I am writing in response to Mr. Langella’s last statement, “Systemic racism is real, and your paper shouldn’t give voice to anyone who says otherwise.” In doing so, I cite an article that appeared Aug. 27, 2021, in Whole Foods Magazine. It was penned by Jonny Bowden, PhD, an acclaimed author of numerous books on nutrition.
“My Jewish father was an old country lawyer who believed deeply in fairness and justice for all people, so I was curious what he thought about the Nazis.
“It was spring of 1977, and the American Nazi Party had announced their intention to hold a July 4th rally in the town of Skokie, a predominantly Jewish community in Illinois. Not surprisingly, the town of Skokie had sought an injunction to ban the rally, and the Nazis had, ironically, sought the help of the American Civil Liberties Union (ACLU) to fight the injunction.
“The subject at the dinner table was this: Should the American Civil Liberties Union protect the free-speech rights of the Nazis? Remember, we’re of Jewish heritage, so it’s hard to look at the philosophical issues involved because there’s so much emotion attached to the subject matter. Nonetheless, I’ll never forget my father’s response: “They have to defend them,” he said of the ACLU’s decision to fight the ban on behalf of the Nazi Party. “Free speech isn’t just for people you agree with.”
It isn’t. Free speech is about vigorously defending the rights of people with whom you disagree. “Censorship almost always creates more damage than whatever’s being censored would’ve caused,” my father told me.
In closing, it must be said that censorship of speech and of the press is the hallmark of dictators, tyrants, despots, repressive regimes, and totalitarian governments. Censorship has no place in a healthy democratic society.

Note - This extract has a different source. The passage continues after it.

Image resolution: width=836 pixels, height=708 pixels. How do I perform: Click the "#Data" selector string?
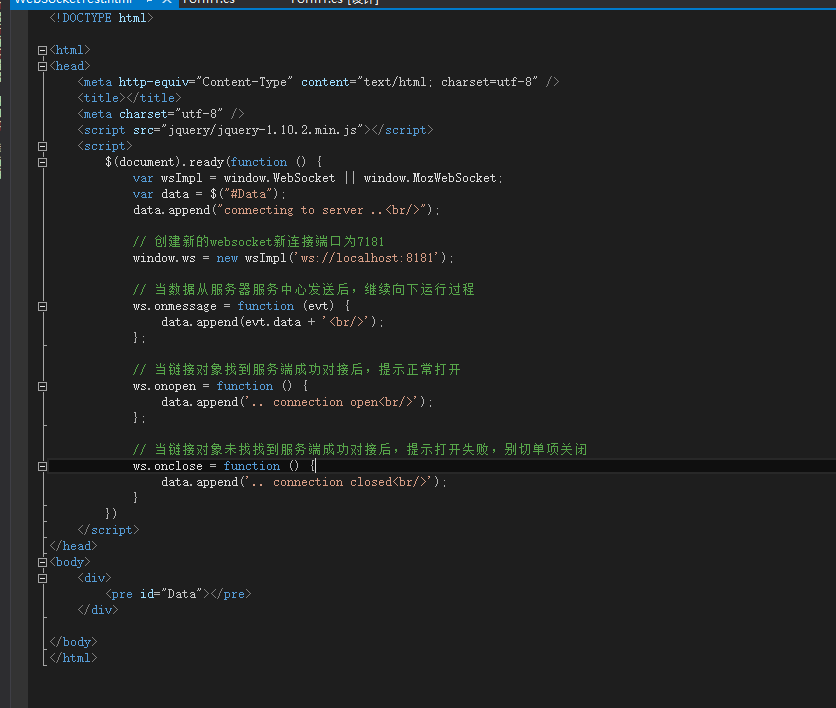click(x=252, y=194)
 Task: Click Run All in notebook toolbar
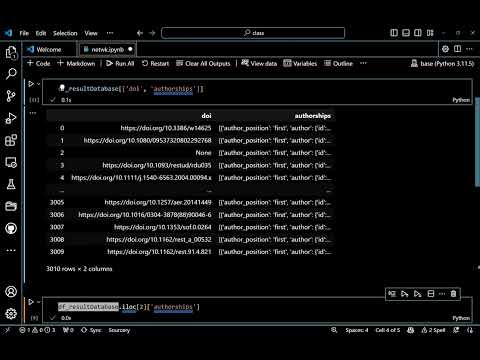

Thomas Mulholland, Montpelier
Legacy of the TA
To the Editor:
I taught at U-32 Junior and High School from 1976 to 1979…. Mary Mello’s article reminded me of the many unique and wonderful aspects of U-32. In any case, I believe what made U-32 so unique and such a positive environment for students and staff was the emphasis placed on developing long lasting, positive relationships with each and every student via the Teacher Advisor system.
U-32 was one of the few schools that regularly scheduled individual meeting times for the TA and each of their students. It was almost impossible for a student not to be well known by at least one adult in the school. While the TA system was the heart and soul of the school, there were many other aspects that made U-32 unique, including the open and non-silent library led by Marie Schumaker.
I am convinced that some of the best conversations I had with students were … in the student/staff smoking lounge. And, if a student was missing from class, I generally had a good idea of where they were hanging out. The cafeteria where students and staff ate together. Again, many positive interactions happened at a shared table.
One last thing that made U-32 unique were the annual junior high school and senior high school bicycle trips. The junior high bike trip was an overnight to Lake Elmore, and Bruce Richards, Food Services manager, would bring dinner and breakfast. The senior high trip was a week-long journey starting at school and riding to either Cape Cod or Long Island. All kinds of kids went on these trips, from those who had very fancy and expensive racing bikes to those who hardly knew how to ride. Yet, on each trip as staff and students worked to set up camp, prepare meals, and marvel at how it felt to ride almost 90 miles on the first day and then days of more moderate mileage, a sense of accomplishment and belonging emerged. And what is better than that?
When I think back on my years at U-32, I am honored that I was part of a school that so intentionally and skillfully built a culture that nurtured belonging and accomplishment.